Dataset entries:
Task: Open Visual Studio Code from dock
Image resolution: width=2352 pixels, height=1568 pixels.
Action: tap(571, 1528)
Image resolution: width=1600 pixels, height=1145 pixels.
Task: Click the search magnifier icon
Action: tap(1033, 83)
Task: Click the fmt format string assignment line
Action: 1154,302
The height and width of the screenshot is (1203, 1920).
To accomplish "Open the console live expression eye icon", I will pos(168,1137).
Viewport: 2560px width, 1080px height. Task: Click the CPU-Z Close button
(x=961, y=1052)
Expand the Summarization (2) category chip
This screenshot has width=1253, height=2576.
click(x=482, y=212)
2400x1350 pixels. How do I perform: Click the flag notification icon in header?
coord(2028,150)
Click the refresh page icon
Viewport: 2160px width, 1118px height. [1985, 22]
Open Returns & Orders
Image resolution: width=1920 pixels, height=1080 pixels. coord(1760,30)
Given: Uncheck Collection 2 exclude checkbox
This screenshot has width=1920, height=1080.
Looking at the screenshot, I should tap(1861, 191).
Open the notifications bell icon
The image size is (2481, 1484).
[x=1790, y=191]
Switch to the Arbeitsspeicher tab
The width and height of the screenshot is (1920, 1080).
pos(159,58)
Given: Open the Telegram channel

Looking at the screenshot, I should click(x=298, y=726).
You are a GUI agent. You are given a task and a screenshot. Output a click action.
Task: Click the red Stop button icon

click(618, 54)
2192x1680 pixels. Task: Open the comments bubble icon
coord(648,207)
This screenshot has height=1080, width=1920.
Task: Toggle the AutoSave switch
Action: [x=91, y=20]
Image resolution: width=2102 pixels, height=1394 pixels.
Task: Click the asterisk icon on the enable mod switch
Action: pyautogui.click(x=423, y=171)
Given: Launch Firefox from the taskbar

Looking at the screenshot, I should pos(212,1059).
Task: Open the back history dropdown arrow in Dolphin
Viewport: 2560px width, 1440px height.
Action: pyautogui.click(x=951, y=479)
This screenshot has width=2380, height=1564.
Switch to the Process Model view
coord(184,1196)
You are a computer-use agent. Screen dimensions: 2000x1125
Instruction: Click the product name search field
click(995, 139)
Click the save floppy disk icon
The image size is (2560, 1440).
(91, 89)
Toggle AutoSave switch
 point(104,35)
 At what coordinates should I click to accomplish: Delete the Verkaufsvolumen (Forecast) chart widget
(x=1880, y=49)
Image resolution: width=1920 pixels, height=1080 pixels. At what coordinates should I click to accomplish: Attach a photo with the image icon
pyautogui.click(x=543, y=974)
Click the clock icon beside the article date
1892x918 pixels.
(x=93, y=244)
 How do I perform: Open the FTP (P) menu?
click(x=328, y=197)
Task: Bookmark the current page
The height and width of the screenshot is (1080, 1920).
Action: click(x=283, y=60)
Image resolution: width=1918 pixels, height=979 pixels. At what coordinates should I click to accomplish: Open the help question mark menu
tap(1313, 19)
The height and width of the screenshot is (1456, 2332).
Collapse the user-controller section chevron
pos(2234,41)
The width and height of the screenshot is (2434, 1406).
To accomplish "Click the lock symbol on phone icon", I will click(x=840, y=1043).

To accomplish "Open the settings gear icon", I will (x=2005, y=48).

[INSTRUCTIONS TO FOLLOW] Within the records above, each line containing "agent" is to be returned.

[TASK SOLUTION]
You are a GUI agent. You are given a task and a screenshot. Output a click action.
You are a computer-use agent. Screen dimensions: 2000x1125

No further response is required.